Леха отступил с достоинством, заполучив подбитый глаз, не потеряв оружия и даже не порвав одежды. Основной противник страшной рукопашной орал что-то, булькая разбитым носом, второй молчал, держась за живот и смотря на нас блестящими глазами в слезах. Мы отступили, заросли-джунгли, шелестя, скрыли наши пути отхода. А вот мой товарищ маузер лишился той самой клевой крышки.
Через месяц приехал с севера двоюродный брат и, под шумок, мама купила мне новый маузер, подарив возможность стрелять по-македонски.
Глава 7
Я оставил два рубля, выходя из домика. И не потому, что считал правильным платить собственной бабушке за не причиненный ущерб, а просто из уважения.Она-то просто поймет – кто-то тут был, может и расстроиться, а так…
Домик помог разобраться с последними доказательствами моей «-инности». Удостоверение сгорело в тазу, пластик телефона превратился в кляксу и оказался закопан вместе с пеплом документа. Батарейку, по дороге, закинул в компостную яму явно заброшенной дачи, а сам корпус, размолотив в хлам, выкинул на пустырь, выходя из поселка. Плейер канул в Лету трухой, разбитый молотком и выброшенный в недавно привезенный кому-то навоз.
Куда двигаемся дальше? Сперва, будем честными, отправимся в баню, самую обычную общественную номер один, стоящую прямо на остановке первого маршрута.

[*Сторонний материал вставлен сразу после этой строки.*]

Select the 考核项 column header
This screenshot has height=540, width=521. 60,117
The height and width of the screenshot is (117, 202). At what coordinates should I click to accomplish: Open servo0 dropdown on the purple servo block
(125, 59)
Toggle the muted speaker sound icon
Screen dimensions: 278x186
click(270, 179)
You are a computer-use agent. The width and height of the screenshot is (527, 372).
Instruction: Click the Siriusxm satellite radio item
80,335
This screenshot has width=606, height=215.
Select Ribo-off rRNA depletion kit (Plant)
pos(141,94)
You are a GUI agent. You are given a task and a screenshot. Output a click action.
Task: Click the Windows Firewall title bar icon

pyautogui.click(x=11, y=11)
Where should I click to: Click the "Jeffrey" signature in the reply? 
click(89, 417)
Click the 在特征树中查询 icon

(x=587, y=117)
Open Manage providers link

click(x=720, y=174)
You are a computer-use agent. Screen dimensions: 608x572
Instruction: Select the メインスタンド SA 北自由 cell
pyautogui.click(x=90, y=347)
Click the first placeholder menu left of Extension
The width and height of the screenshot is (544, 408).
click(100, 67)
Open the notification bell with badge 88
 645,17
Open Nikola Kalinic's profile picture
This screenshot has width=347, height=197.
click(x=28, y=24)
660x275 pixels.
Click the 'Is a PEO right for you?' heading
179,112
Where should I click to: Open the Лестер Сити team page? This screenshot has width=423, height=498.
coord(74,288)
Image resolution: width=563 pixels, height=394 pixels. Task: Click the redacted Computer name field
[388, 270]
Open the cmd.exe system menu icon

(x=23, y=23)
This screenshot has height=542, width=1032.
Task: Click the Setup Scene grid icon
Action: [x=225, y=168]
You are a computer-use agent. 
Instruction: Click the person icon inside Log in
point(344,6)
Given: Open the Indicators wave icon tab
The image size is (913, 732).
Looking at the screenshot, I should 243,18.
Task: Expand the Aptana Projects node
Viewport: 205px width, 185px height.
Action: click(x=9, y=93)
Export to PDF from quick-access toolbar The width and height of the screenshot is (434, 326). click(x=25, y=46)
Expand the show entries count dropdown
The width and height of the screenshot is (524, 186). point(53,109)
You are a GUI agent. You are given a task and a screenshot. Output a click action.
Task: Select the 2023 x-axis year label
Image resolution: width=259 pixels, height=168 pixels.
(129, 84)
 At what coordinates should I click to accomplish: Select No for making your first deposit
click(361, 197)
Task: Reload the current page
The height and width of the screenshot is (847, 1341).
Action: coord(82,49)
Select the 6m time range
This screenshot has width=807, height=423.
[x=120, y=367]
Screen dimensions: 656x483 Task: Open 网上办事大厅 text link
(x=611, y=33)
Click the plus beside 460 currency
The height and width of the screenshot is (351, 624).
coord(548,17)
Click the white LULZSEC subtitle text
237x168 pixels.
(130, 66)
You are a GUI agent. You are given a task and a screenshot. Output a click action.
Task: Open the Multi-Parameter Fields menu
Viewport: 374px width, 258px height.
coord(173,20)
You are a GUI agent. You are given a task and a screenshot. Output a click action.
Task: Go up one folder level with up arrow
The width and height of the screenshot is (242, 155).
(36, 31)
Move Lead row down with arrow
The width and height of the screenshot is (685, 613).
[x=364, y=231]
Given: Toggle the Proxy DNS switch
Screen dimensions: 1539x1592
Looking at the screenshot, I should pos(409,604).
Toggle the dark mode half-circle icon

Подивишись еще не появившимся контролерам с кондукторами, купил билет и пробил в компостере. Честность пока в ходу, надо же, даже двое парней, совершенно не смахивающих на тимуровцев, сделали то же самое.
Серый шифер бани заметил издалека. Как и поворот перед ней, где продавали пиво раз в неделю. То ли привозили его в субботу, то ли еще не время, но в относительно раннее воскресное утро народа с банками-тарой да канистрами, под «жигули», не наблюдалось.
Баня пахла… баней. Сыростью из отделений, мылом, доносящимся духом парной, дезинфекцией от полотенец с простынями, нагревшимся металлом тазов, едва уловимой ржавчиной труб с лейками. Был, не забудешь, прямо как семьсот тридцать дней в сапогах.
Деду, выдававшему тазы со шлепанцами, сунул рубль оставляя рюкзак:
– Не в службу, а в дружбу, приглядите?
Дед кивнул и рюкзак спрятался где-то под прилавком. Честность – честностью, только тут же рядом интернат. А те времена в интернате водились такие ребятки, что подсматривание за женским отделением казалось цветочками. Одежду они не сопрут, мимо деда этого не пронесешь, большая для подростков, на себя тоже не напялишь, а вот деньги с барахлом…
Ну, или это просто приобретенная испорченность и ничего больше. А на честных советских ребят сложной судьбы наговариваю, вот и все.
Пахнуть хозяйственным мылом, в целом, наверное не комильфо. Но лучше, чем начинать пованивать. Я бы еще с удовольствием постирал белье с футболкой, но сушить негде, здесь не стоит, так что… просто с собой, завернув вон, в оставленную кем-то газету.